● Work instructions: Find "342x475 pixels." in the material below, then write out that line and every line after it exactly, ending with the last one; skip the pictures.

● Data:
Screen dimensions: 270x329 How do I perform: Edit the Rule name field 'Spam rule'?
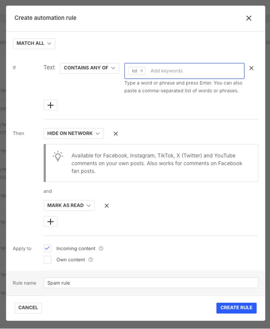(x=151, y=283)
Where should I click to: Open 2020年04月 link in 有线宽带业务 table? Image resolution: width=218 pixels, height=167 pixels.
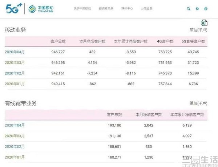pos(15,125)
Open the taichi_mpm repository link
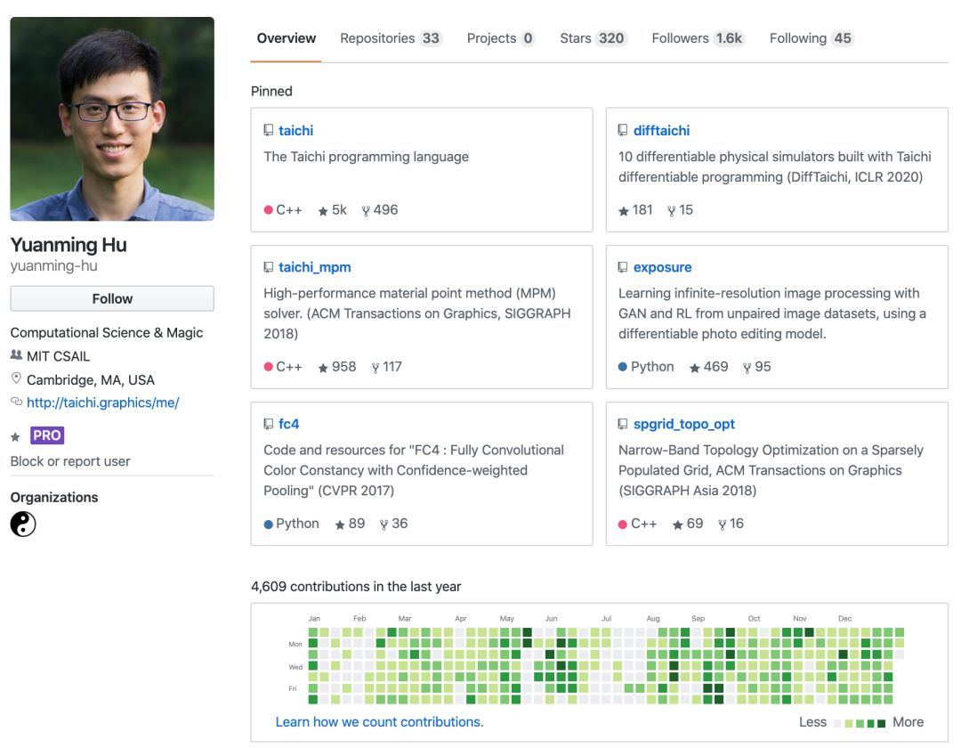The height and width of the screenshot is (748, 961). click(314, 267)
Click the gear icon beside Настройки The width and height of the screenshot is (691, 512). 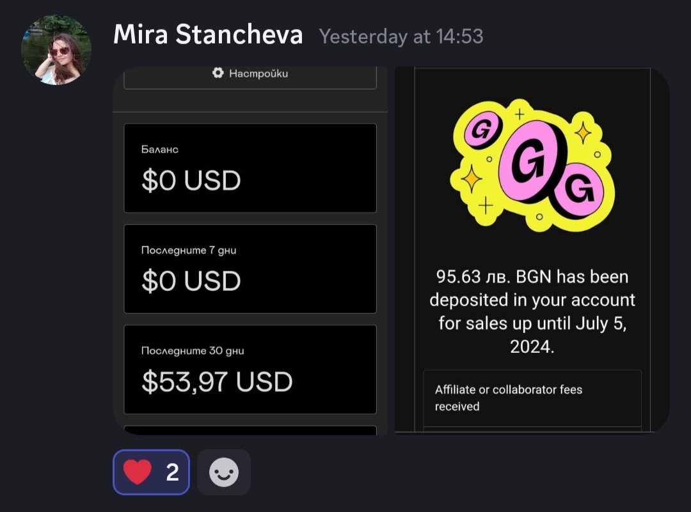[218, 74]
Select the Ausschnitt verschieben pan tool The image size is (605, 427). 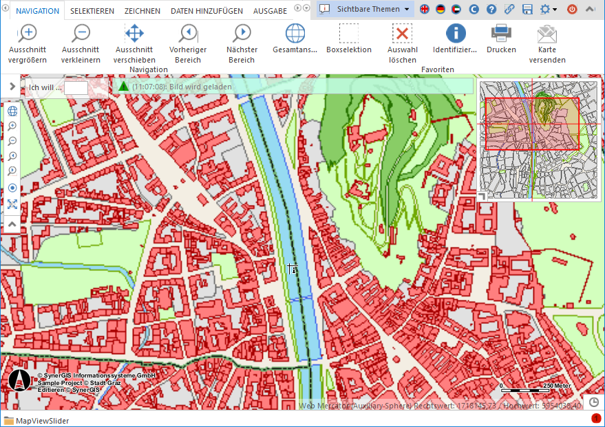[x=134, y=33]
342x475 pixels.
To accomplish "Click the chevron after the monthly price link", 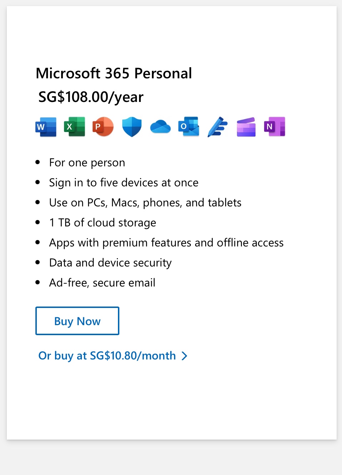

● Task answer:
342x475 pixels.
To accomplish "Click the chevron after the monthly price link", 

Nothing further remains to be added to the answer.